● Task to carry out
Could you output the listing below line for line, with nothing changed?

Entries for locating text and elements
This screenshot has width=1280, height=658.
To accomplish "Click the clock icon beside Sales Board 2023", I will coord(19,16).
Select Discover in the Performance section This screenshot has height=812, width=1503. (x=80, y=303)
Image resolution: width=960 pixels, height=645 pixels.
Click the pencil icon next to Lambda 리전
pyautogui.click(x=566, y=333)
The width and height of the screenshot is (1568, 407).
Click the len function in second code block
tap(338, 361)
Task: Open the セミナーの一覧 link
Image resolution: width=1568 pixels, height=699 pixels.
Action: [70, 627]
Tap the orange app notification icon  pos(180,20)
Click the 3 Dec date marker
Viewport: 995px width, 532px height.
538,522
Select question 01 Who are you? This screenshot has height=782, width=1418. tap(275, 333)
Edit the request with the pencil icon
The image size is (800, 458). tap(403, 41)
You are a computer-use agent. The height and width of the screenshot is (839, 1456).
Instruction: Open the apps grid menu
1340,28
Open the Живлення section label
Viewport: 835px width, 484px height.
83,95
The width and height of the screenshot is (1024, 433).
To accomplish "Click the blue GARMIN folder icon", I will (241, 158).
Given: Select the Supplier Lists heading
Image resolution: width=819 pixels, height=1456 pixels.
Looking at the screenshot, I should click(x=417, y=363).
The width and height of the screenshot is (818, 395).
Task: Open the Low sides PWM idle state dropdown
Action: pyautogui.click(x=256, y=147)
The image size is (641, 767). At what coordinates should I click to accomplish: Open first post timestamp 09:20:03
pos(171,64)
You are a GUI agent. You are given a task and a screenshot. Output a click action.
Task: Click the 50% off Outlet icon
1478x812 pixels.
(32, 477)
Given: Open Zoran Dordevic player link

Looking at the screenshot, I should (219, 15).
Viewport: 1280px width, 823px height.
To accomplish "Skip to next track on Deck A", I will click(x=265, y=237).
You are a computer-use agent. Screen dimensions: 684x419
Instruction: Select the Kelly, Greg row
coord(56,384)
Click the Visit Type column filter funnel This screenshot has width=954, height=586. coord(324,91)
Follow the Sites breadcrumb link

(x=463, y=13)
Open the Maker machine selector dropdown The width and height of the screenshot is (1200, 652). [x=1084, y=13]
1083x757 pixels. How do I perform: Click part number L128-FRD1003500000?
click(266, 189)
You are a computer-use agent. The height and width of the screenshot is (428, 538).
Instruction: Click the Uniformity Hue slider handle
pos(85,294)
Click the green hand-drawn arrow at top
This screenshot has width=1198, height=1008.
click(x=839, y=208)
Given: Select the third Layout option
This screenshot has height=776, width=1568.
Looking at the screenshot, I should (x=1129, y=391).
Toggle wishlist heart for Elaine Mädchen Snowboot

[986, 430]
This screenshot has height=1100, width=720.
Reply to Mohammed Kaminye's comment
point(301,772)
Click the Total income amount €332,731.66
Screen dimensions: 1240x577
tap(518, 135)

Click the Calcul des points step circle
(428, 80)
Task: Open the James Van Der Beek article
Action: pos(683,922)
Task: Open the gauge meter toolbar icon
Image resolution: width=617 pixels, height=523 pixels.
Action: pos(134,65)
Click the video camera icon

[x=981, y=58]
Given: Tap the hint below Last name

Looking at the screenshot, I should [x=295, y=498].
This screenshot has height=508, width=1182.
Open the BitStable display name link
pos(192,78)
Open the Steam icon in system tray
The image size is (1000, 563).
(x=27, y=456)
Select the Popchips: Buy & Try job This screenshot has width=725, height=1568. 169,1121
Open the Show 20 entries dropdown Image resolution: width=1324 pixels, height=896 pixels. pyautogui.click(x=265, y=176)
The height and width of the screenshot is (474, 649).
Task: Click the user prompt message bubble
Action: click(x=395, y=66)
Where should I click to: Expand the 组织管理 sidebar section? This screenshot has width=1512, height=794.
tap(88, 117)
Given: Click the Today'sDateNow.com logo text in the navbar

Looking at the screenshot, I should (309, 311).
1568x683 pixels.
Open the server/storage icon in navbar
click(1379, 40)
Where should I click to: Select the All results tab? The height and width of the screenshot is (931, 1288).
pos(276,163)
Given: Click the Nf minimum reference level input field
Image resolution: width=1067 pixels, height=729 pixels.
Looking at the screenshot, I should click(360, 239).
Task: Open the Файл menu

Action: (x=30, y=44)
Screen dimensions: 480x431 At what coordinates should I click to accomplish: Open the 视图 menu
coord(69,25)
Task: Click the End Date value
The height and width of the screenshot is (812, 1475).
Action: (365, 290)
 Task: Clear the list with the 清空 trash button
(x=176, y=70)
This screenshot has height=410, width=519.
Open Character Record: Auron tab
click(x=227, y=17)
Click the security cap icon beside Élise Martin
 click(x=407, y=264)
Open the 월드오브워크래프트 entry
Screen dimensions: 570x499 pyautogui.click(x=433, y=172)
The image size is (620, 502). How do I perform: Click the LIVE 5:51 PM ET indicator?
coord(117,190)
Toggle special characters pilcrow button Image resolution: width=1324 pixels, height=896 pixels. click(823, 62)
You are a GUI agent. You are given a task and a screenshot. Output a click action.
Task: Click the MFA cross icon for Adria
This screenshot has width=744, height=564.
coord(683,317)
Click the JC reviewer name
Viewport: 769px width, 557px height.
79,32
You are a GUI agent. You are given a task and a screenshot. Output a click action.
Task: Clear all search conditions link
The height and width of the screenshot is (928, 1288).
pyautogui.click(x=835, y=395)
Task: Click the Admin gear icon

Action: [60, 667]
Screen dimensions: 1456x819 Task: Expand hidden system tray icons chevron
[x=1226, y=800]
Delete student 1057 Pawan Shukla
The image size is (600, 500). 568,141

● Written response
This screenshot has width=1280, height=658.
To accomplish "Click the clock icon beside Sales Board 2023", I will coord(19,16).
Select Discover in the Performance section This screenshot has height=812, width=1503. (x=80, y=303)
Image resolution: width=960 pixels, height=645 pixels.
Click the pencil icon next to Lambda 리전
pyautogui.click(x=566, y=333)
The width and height of the screenshot is (1568, 407).
Click the len function in second code block
tap(338, 361)
Task: Open the セミナーの一覧 link
Image resolution: width=1568 pixels, height=699 pixels.
Action: [70, 627]
Tap the orange app notification icon  pos(180,20)
Click the 3 Dec date marker
Viewport: 995px width, 532px height.
538,522
Select question 01 Who are you? This screenshot has height=782, width=1418. tap(275, 333)
Edit the request with the pencil icon
The image size is (800, 458). tap(403, 41)
You are a computer-use agent. The height and width of the screenshot is (839, 1456).
Instruction: Open the apps grid menu
1340,28
Open the Живлення section label
Viewport: 835px width, 484px height.
83,95
The width and height of the screenshot is (1024, 433).
To accomplish "Click the blue GARMIN folder icon", I will (241, 158).
Given: Select the Supplier Lists heading
Image resolution: width=819 pixels, height=1456 pixels.
Looking at the screenshot, I should click(x=417, y=363).
The width and height of the screenshot is (818, 395).
Task: Open the Low sides PWM idle state dropdown
Action: pyautogui.click(x=256, y=147)
The image size is (641, 767). At what coordinates should I click to accomplish: Open first post timestamp 09:20:03
pos(171,64)
You are a GUI agent. You are given a task and a screenshot. Output a click action.
Task: Click the 50% off Outlet icon
1478x812 pixels.
(32, 477)
Given: Open Zoran Dordevic player link

Looking at the screenshot, I should (219, 15).
Viewport: 1280px width, 823px height.
To accomplish "Skip to next track on Deck A", I will click(x=265, y=237).
You are a computer-use agent. Screen dimensions: 684x419
Instruction: Select the Kelly, Greg row
coord(56,384)
Click the Visit Type column filter funnel This screenshot has width=954, height=586. coord(324,91)
Follow the Sites breadcrumb link

(x=463, y=13)
Open the Maker machine selector dropdown The width and height of the screenshot is (1200, 652). [x=1084, y=13]
1083x757 pixels. How do I perform: Click part number L128-FRD1003500000?
click(266, 189)
You are a computer-use agent. The height and width of the screenshot is (428, 538).
Instruction: Click the Uniformity Hue slider handle
pos(85,294)
Click the green hand-drawn arrow at top
This screenshot has width=1198, height=1008.
click(x=839, y=208)
Given: Select the third Layout option
This screenshot has height=776, width=1568.
Looking at the screenshot, I should (x=1129, y=391).
Toggle wishlist heart for Elaine Mädchen Snowboot

[986, 430]
This screenshot has height=1100, width=720.
Reply to Mohammed Kaminye's comment
point(301,772)
Click the Total income amount €332,731.66
Screen dimensions: 1240x577
tap(518, 135)

Click the Calcul des points step circle
(428, 80)
Task: Open the James Van Der Beek article
Action: pos(683,922)
Task: Open the gauge meter toolbar icon
Image resolution: width=617 pixels, height=523 pixels.
Action: pos(134,65)
Click the video camera icon

[x=981, y=58]
Given: Tap the hint below Last name

Looking at the screenshot, I should [x=295, y=498].
This screenshot has height=508, width=1182.
Open the BitStable display name link
pos(192,78)
Open the Steam icon in system tray
The image size is (1000, 563).
(x=27, y=456)
Select the Popchips: Buy & Try job This screenshot has width=725, height=1568. 169,1121
Open the Show 20 entries dropdown Image resolution: width=1324 pixels, height=896 pixels. pyautogui.click(x=265, y=176)
The height and width of the screenshot is (474, 649).
Task: Click the user prompt message bubble
Action: click(x=395, y=66)
Where should I click to: Expand the 组织管理 sidebar section? This screenshot has width=1512, height=794.
tap(88, 117)
Given: Click the Today'sDateNow.com logo text in the navbar

Looking at the screenshot, I should (309, 311).
1568x683 pixels.
Open the server/storage icon in navbar
click(1379, 40)
Where should I click to: Select the All results tab? The height and width of the screenshot is (931, 1288).
pos(276,163)
Given: Click the Nf minimum reference level input field
Image resolution: width=1067 pixels, height=729 pixels.
Looking at the screenshot, I should click(360, 239).
Task: Open the Файл menu

Action: (x=30, y=44)
Screen dimensions: 480x431 At what coordinates should I click to accomplish: Open the 视图 menu
coord(69,25)
Task: Click the End Date value
The height and width of the screenshot is (812, 1475).
Action: (365, 290)
 Task: Clear the list with the 清空 trash button
(x=176, y=70)
This screenshot has height=410, width=519.
Open Character Record: Auron tab
click(x=227, y=17)
Click the security cap icon beside Élise Martin
 click(x=407, y=264)
Open the 월드오브워크래프트 entry
Screen dimensions: 570x499 pyautogui.click(x=433, y=172)
The image size is (620, 502). How do I perform: Click the LIVE 5:51 PM ET indicator?
coord(117,190)
Toggle special characters pilcrow button Image resolution: width=1324 pixels, height=896 pixels. click(823, 62)
You are a GUI agent. You are given a task and a screenshot. Output a click action.
Task: Click the MFA cross icon for Adria
This screenshot has width=744, height=564.
coord(683,317)
Click the JC reviewer name
Viewport: 769px width, 557px height.
79,32
You are a GUI agent. You are given a task and a screenshot. Output a click action.
Task: Clear all search conditions link
The height and width of the screenshot is (928, 1288).
pyautogui.click(x=835, y=395)
Task: Click the Admin gear icon

Action: [60, 667]
Screen dimensions: 1456x819 Task: Expand hidden system tray icons chevron
[x=1226, y=800]
Delete student 1057 Pawan Shukla
The image size is (600, 500). 568,141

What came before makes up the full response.